En effet, ils sont pauvres puisqu’ils avaient « passés une nuit sur la dure banquette d’un wagon de troisième classe » mais aussi perdus comme le prouvent les termes « effarés et perdus ».

Cette pauvreté et leur égarement suggèrent qu’ils y viennent pour la première fois, certainement pour améliorer leur situation financière.

D’après leur position, « Elle tenait par la main Pépé, et Jean la suivait » Denise parait jouer un rôle maternel pour ses deux frères. - Mais, comme elle débouchait enfin sur la place Gaillon, la jeune fille s’arrêta net de surprise. – Oh ! dit-elle, regarde un peu, Jean ! Et ils restèrent plantés, serrés les uns contre les autres, tout en noir, achevant les vieux vêtements du deuil de leur père.
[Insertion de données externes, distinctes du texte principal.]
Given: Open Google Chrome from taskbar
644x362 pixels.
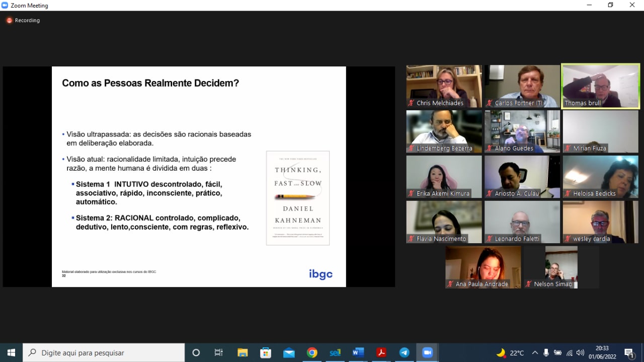Looking at the screenshot, I should pyautogui.click(x=312, y=352).
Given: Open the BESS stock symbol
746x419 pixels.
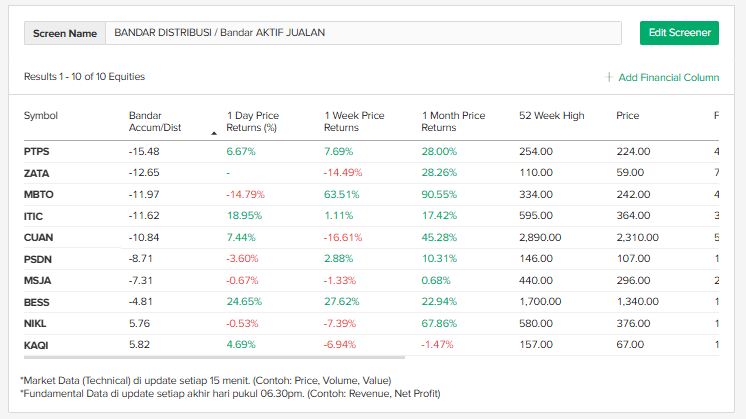Looking at the screenshot, I should coord(37,303).
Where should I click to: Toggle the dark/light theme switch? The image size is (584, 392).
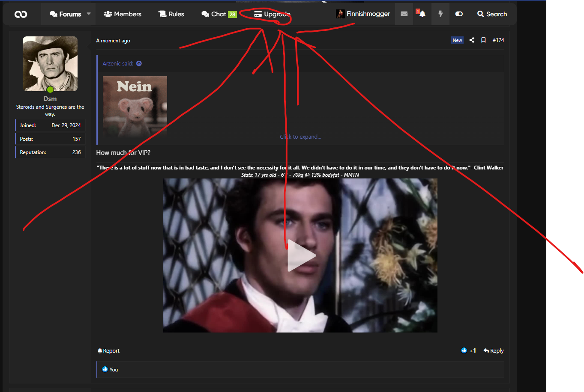pyautogui.click(x=459, y=14)
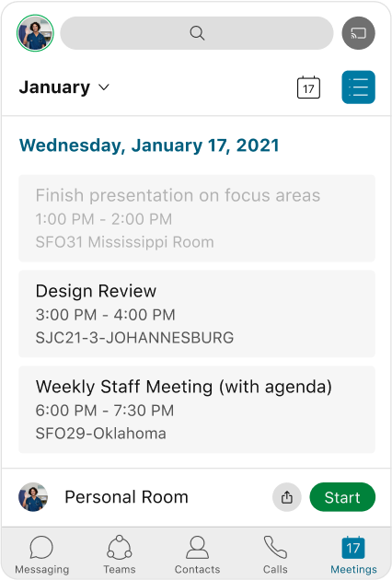Click the chevron beside January
Viewport: 392px width, 580px height.
click(x=104, y=87)
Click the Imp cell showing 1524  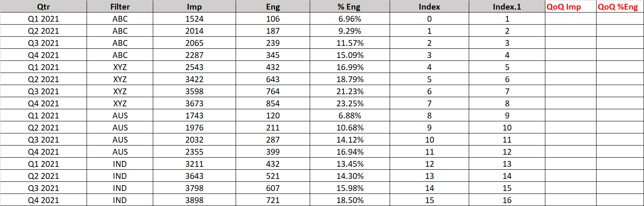tap(195, 19)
Denise est la première à être surprise et à le manifester en « s’arrêtant net de surprise ». Le discours direct souligné par les exclamations marque la surprise de Denise.

Cette surprise est aussi exprimée par l’immobilité « la jeune fille s’arrêta net de surprise », « Et ils restèrent plantés ».
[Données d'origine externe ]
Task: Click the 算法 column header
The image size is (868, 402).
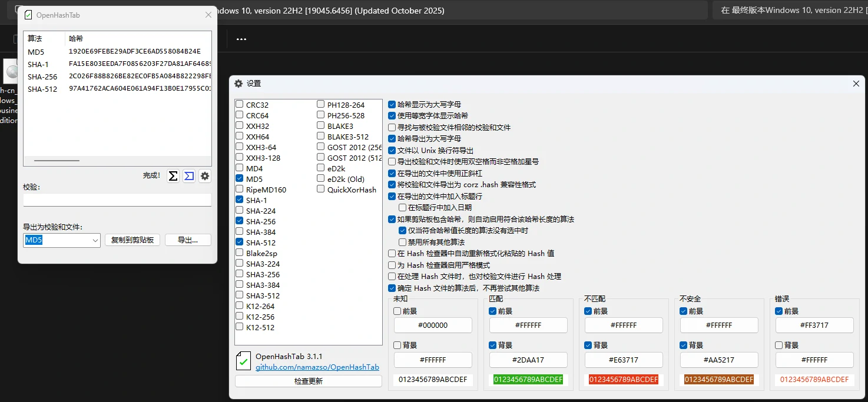Action: pos(35,39)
Le registre pathétique continue d’être exprimé grâce aux expressions « tout en noir » et « les vieux vêtements du deuil de leur père ».

Les enfants sont en effet dans une situation douloureuse.

Ils sont orphelins : leur père est mort et l’on peut deviner qu’ils n’ont pas non plus de mère puisque Denise apparait comme une figure maternelle. - Elle, chétive pour ses vingt ans, l’air pauvre, portait un léger paquet ; tandis que, de l’autre côté, le petit frère, âgé de cinq ans, se pendait à son bras, et que, derrière son épaule, le grand frère, dont les seize ans superbes florissaient, était debout, les mains ballantes. Les renseignements sur les personnages (leur âge, les liens familiaux, leur attitude) sont réalistes.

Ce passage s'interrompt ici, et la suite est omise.